Kedua, menulis surat permohonan maaf, para siswa diminta untuk menulis surat
kepada orang lain yang dia pernah melakukan kesalahan pada orang tersebut,
khususnya teman sekelas atau teman sesekolah. Guru memfasilitasi dengan baik
dan menyampaikan kepada siswa yang dituju agar dia mau memaafkan kesalahan
temannya. Permohonan maafini adalah sikap awal untuk bisa memaafkan orang
lain. Menurut Kador (2011), permohonan maaf ini penting karena hal ini memang
harus dipraktekkan, menuntut kita untuk mengulurkan diri, dan menantang kita
untuk merendahkan hati.
BAB III
PENUTUP
A. KESIMPULAN
Perkembangan sosial merupakan proses untuk mencapai kematangan hubungan sosial baik
dalam keluarga ataupun dalam kelompok masyarakat guna untuk proses penyesuaian diri.

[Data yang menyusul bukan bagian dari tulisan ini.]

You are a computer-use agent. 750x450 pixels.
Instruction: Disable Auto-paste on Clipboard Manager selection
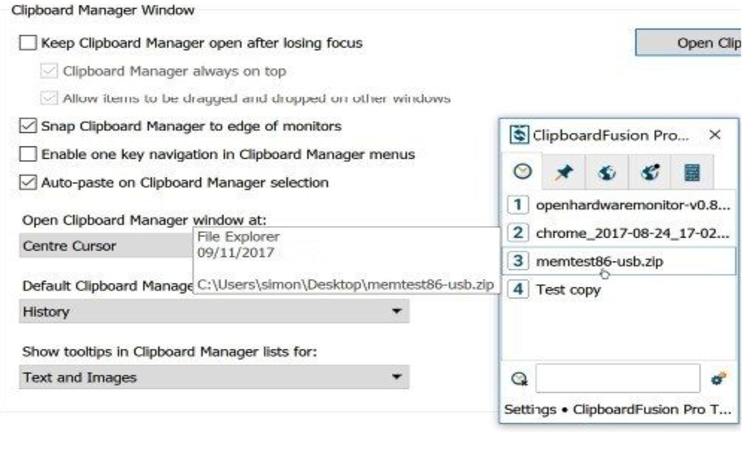[x=28, y=183]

Perkembangan sosial memiliki karakteristik dengan pola tingkah laku yang berbeda dalam
kehidupan keluarga, sekolah maupun di kalangan kelompok masyarakat. Dalam perkembangan
menuju kematangan sosial, anak mewujudkan dalam bentuk interaksi sosial, yaitu
pembangkangan, agresif, bertengkar, menggoda, persaingan, kerja sama, tingkah laku berkuasa,
mementingkan diri sendiri, dan simpati. Faktor yang mempengaruhi perkembangan sosial yaitu
menyangkut aspek lingkungan keluarga, kematangan, status sosial ekonomi, pendidikan,
kapasitas mental. Pengaruh perkembangan sosial tingkah laku pada anak dapat melahirkan
dirinya dan orang lain. Cara mengoptimalkan perkembangan sosial anak kemampuan sosialnya
memberikan dukungan untuk bersosialisasi dan melatih anak agar terampil melakukan interaksi
dam komunikasi.
B. SARAN
Demikian makalah dari kami, mohon maaf apabila dalam penulisan makalah ini terdapat
kesalahan penulisan baik yang di sengaja atau tidak sengaja,saran dan kritik yang membangun
sangat kami harapkan, semoga dapat bermanfaat bagi para pembaca. Amiin.